:: TASK OBJECTIVE ::
Tally the lines below containing the word "agent" and give that total alone.

:: DATA UNDER STUDY ::
....

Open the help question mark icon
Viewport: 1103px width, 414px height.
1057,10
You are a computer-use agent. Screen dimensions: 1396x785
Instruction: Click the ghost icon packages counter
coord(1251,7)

....

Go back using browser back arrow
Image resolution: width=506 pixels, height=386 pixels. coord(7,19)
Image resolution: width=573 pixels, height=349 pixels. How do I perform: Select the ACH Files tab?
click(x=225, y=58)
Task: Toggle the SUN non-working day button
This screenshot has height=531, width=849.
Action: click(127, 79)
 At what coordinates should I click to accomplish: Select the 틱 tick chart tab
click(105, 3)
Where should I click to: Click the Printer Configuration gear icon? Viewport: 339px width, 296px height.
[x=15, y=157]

....

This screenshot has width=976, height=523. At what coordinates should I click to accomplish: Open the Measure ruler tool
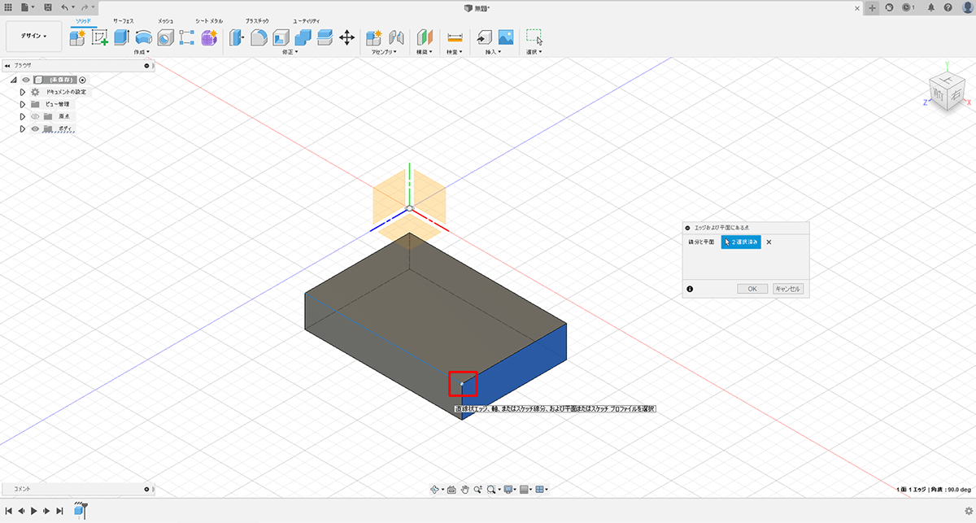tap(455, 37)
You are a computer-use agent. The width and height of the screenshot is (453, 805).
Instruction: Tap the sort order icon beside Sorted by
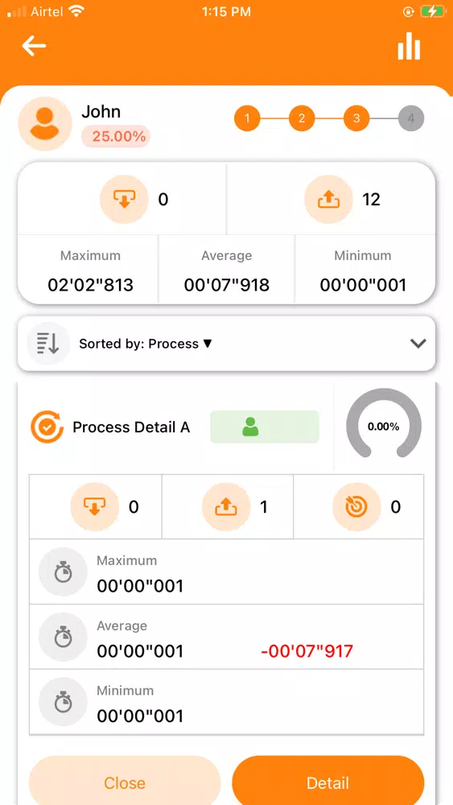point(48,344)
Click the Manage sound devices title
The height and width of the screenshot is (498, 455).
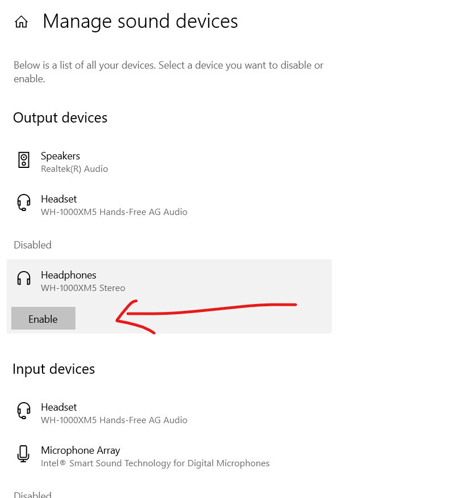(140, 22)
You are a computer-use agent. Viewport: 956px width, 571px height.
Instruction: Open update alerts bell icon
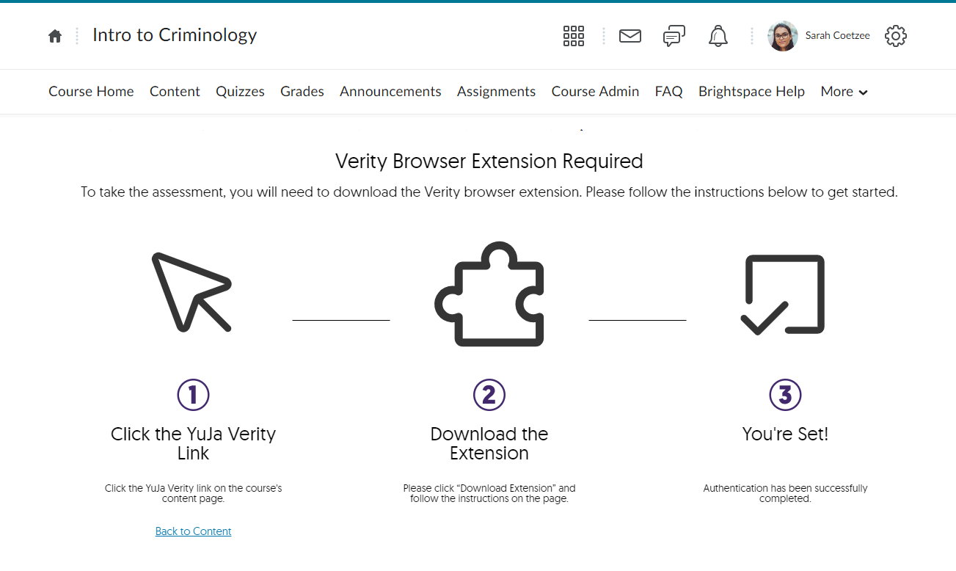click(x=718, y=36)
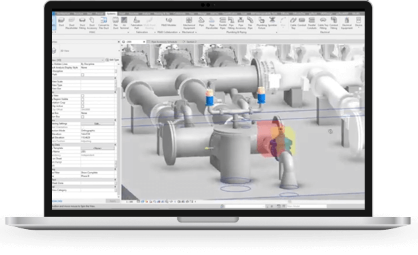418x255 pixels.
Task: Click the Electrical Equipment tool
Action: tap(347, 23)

....

:: FINISHED EXERCISE ::
3